Kriminalisasi Petani Bertentangan dengan Semangat Agraria Pemerintah Jokowi
Senin, 5 Maret 2018 | 10:45 WIB
Jakarta, NU Online
Aktivis Gusdurian Syafi’i Alielha mengatakan bahwa vonis peradilan atas Kiai Nur Aziz dan Sutrisno Rusmin tidak bisa dipertanggungjawabkan secara logika. Vonis peradilan terhadap dua petani di Desa Surokanto Wetan Kabupaten Kendal merupakan bentuk kriminalisasi terhadap petani penggarap.
Demikian disampaikan aktivis Gusdurian Syafi’i Alielha pada jumpa pers pernyataan sikap PBNU terkait kasus yang menimpa Kiai Nur Aziz dan Sutrisno Rusmin di Gedung PBNU, Jakarta Pusat, Senin (5/3) sore.
“Saya mewakili Gusdurian nasional Mbak Alissa Wahid yang tidak bisa hadir. Menurut saya, vonis ini semangatnya bertentangan dengan semangat kebijakan Presiden Jokowi pada 2016 dalam mendistribusikan lahan,” kata Syafi’i.

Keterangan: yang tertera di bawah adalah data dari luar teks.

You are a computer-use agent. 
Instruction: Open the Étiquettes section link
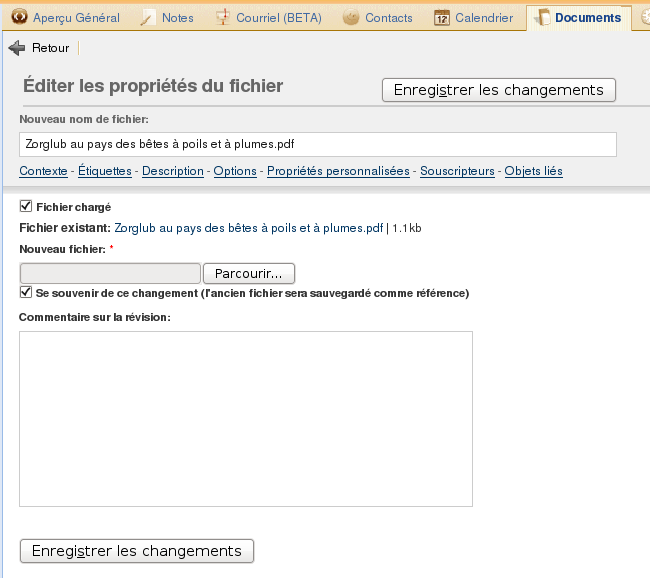click(105, 171)
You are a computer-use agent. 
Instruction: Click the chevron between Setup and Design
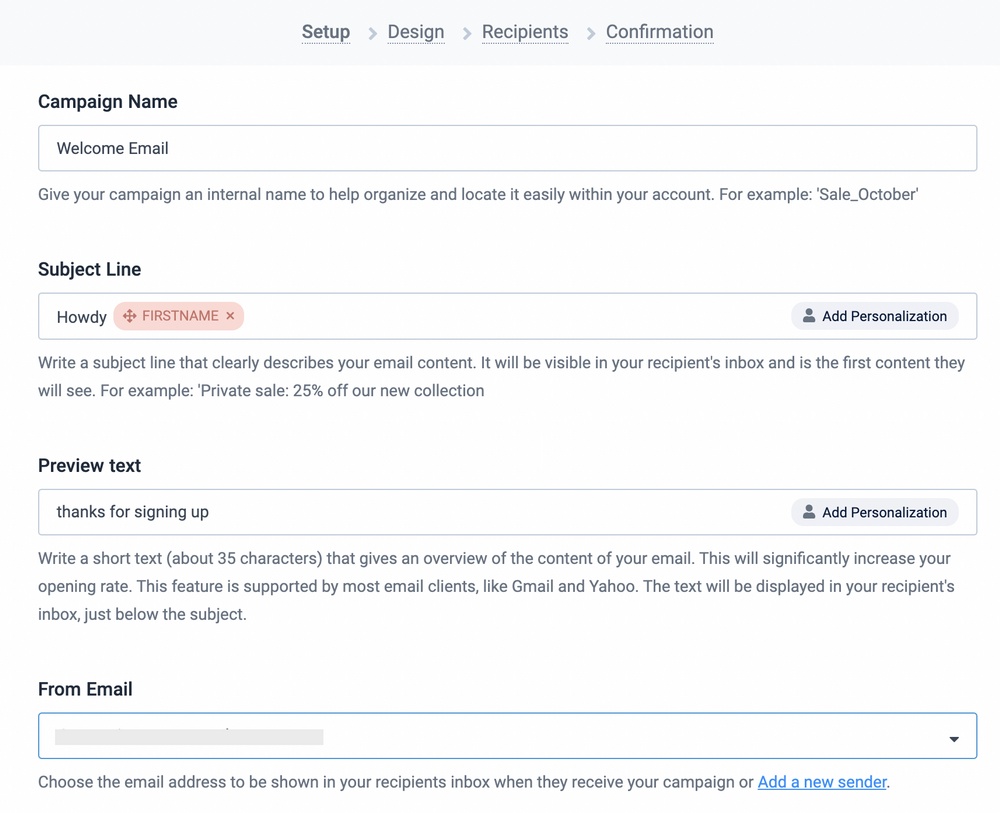tap(372, 33)
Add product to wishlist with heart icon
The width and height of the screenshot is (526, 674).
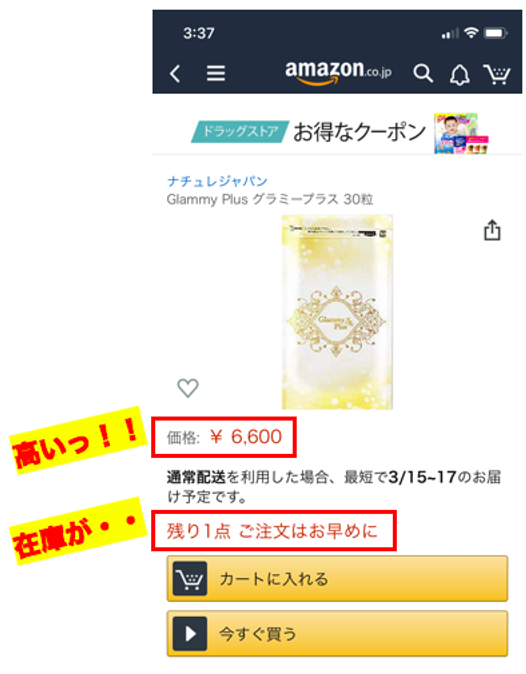tap(188, 388)
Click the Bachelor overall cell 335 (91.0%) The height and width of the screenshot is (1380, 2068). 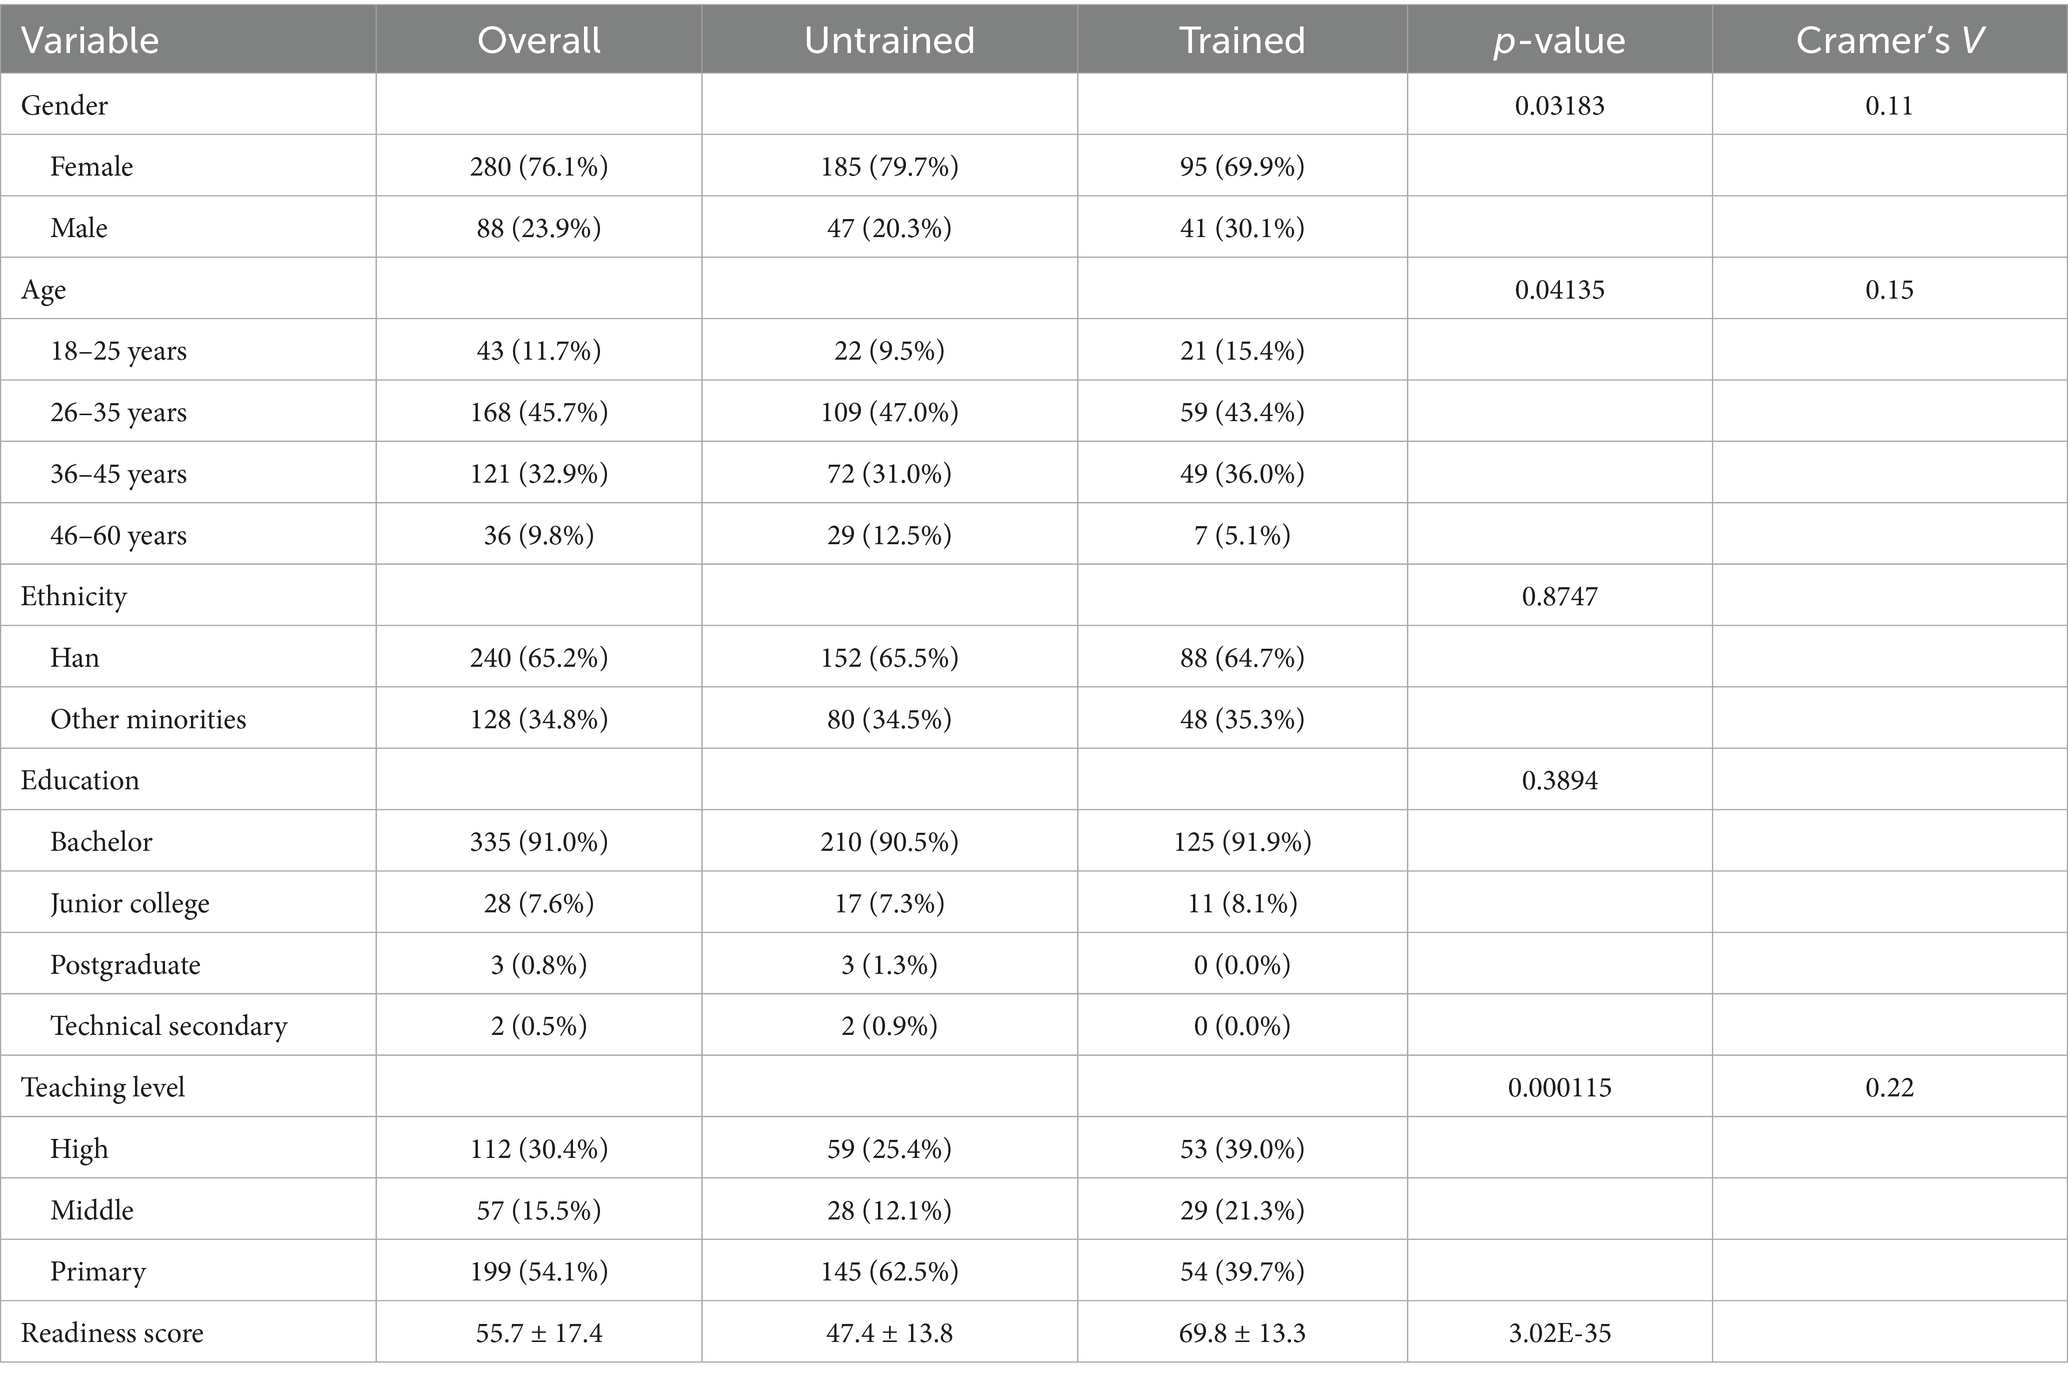coord(539,842)
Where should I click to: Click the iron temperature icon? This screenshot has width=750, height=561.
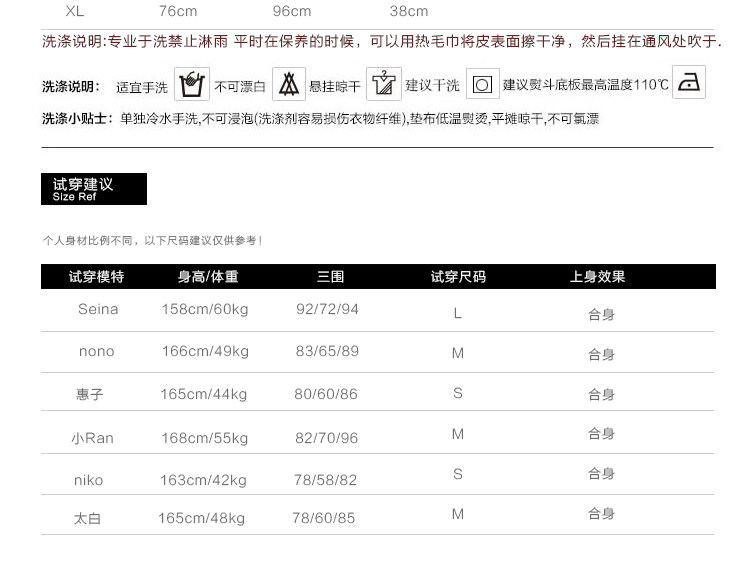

Petani yang selama ini menggarap lahan selama puluhan tahun lalu dikriminalisasi karena tukar guling lahan. Petani penggarap lahan ini yang seharusnya mendapat perhatian pemerintah Jokowi, kata Syafi’i.
“Vonis 8 tahun dan denda itu mencengangkan. Masyarakat kecil kerap tak berdaya berhadapan dengan hukum,” kata Syafi’i Alielha.
Ia mengatakan, komunitas Gusdurian menyatakan setuju atas penabulan grasi presiden untuk kedua petani yang telah ditahan beberapa bulan lalu.
Sebagaimana diketahui, Kiai Nur Aziz dan Sutrisno Rusmin divonis delapan tahun penjara dan denda Rp. 10 miliar karena memperjuangkan tanah yang dikelola oleh masyarakat sejak tahun 1970.
Dukungan untuk petani Kendal ini juga datang dari Komnas HAM RI, Gusdurian, Yayasan Lembaga Bantuan Hukum Indonesia (YLBHI), Lakpesdam PBNU, Lembaga Bantuan Hukum (LBH) Semarang, Wahana Lingkungan Hidup Indonesia (Walhi) Jateng, dan kelompok masyarakat sipil lainnya.
Semuanya mendesak Presiden RI H Joko Widodo agar memberikan grasi kepada Kiai Nur Aziz dan Petani Surokonto Wetan, Kendal, Sutrisno Rusmin. (Alhafiz K)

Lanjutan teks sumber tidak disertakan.